Maggie Joel
Maggie is a British-born writer who has had four novels published, the first, The Past and Other Lies, was published to critical acclaim in Australia in 2009 and in the US by Felony & Mayhem Press in 2013 and was chosen as the Sydney Morning Herald’s ‘Pick of the Week’. Her second novel, The Second-Last Woman in England, was published in Australia in 2010, in the US in 2011 and in the UK by Constable & Robinson in 2013. This book was also selected as the Sydney Morning Herald’s ‘Pick of the Week’ and was awarded the 2011 Fellowship of Australian Writers’ Christina Stead Award for Fiction. Maggie’s third novel, Half the World in Winter, was published by Allen & Unwin in Australia in 2014 and in the UK in November 2015. Her fourth novel, The Safest Place in London, has just been published by Allen & Unwin in 2016. Maggie lives in Sydney and works as the operations manager at a federal government agency.
Maggie Joel’s new novel The Unforgiving City will be out in September.
My Favourite Bookshop, by Sydney author Maggie Joel
On my third day in Australia I took a bus from the centre of Sydney to what seemed to me, having spent those first three days hugging Circular Quay, the city, Kings Cross – to be placed so far out into the vast unknown wastelands of a city I doubted my ability to find my way back.
The bus brought me – after barely ten minutes on Broadway and City Road – to Newtown.
That first visit – undertaken at the behest of a Berlitz guide promising cafes, cheap beer and student dives – was made on a rainy June evening in 1991. I arrived here then, five years before the bookshop, I now think of my local.

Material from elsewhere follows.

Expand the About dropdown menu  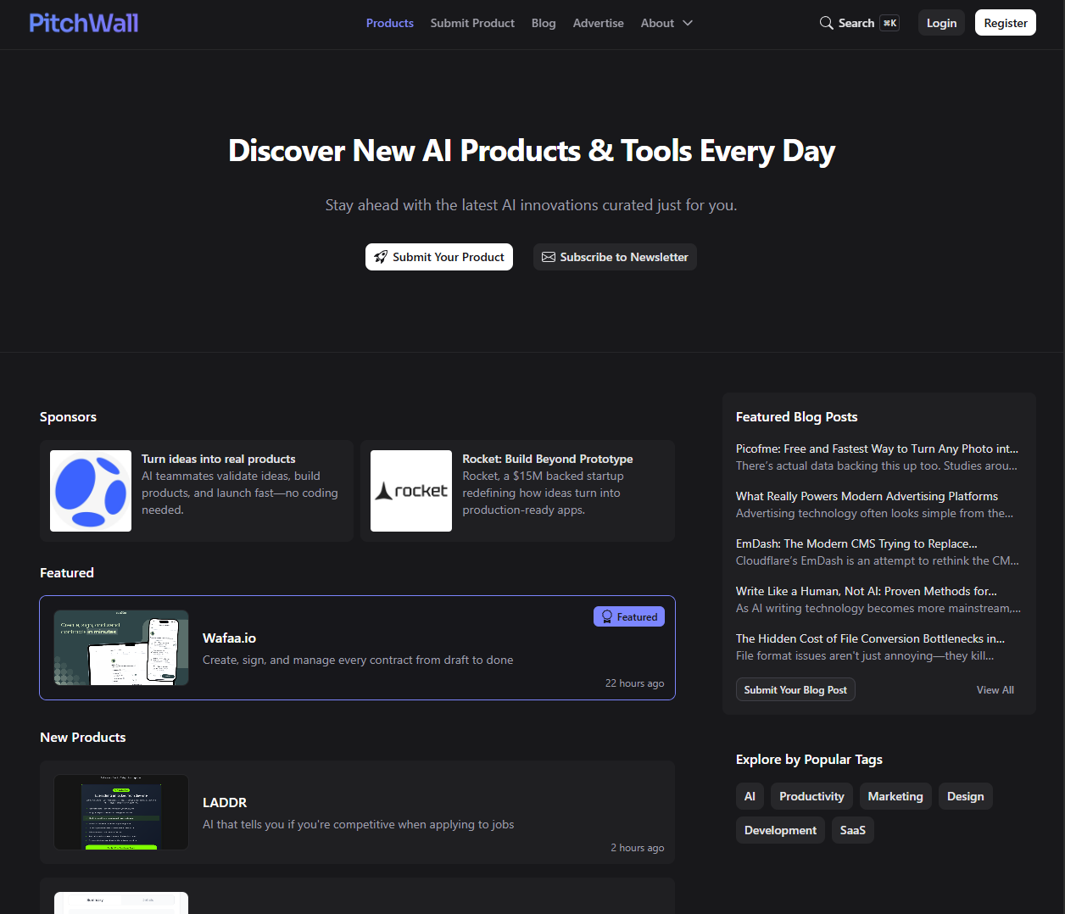[x=666, y=23]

Better Read Than Dead sits at the heart of Newtown, on the gentle curve of King Street that houses the Dendy Cinema and offers views south towards Newtown station and the junction with Enmore Road and Lower King Street where the suburb sloughs off its hipster veneer and assumes the more comfortable mantle of Nineties scruffiness.
We are both here now – Better Read Than Read arrived in 1996, I finally moved here in 2014 after two decades in the wilderness of Outer Inner West apartment living. I have four, almost five, books to my name, Better Read Than Read has a cornucopia of glittering titles as diverse as its customers. Its location, in that sweet spot between the local IGA supermarket, my bank and a café I habitually frequent, means I visit, on average, once a fortnight, sometimes weekly. True, I do sometimes feel the need to shuffle the books around a bit on the ‘J’ shelf, simply to ensure my own works get their due prominence, but no one seems to mind.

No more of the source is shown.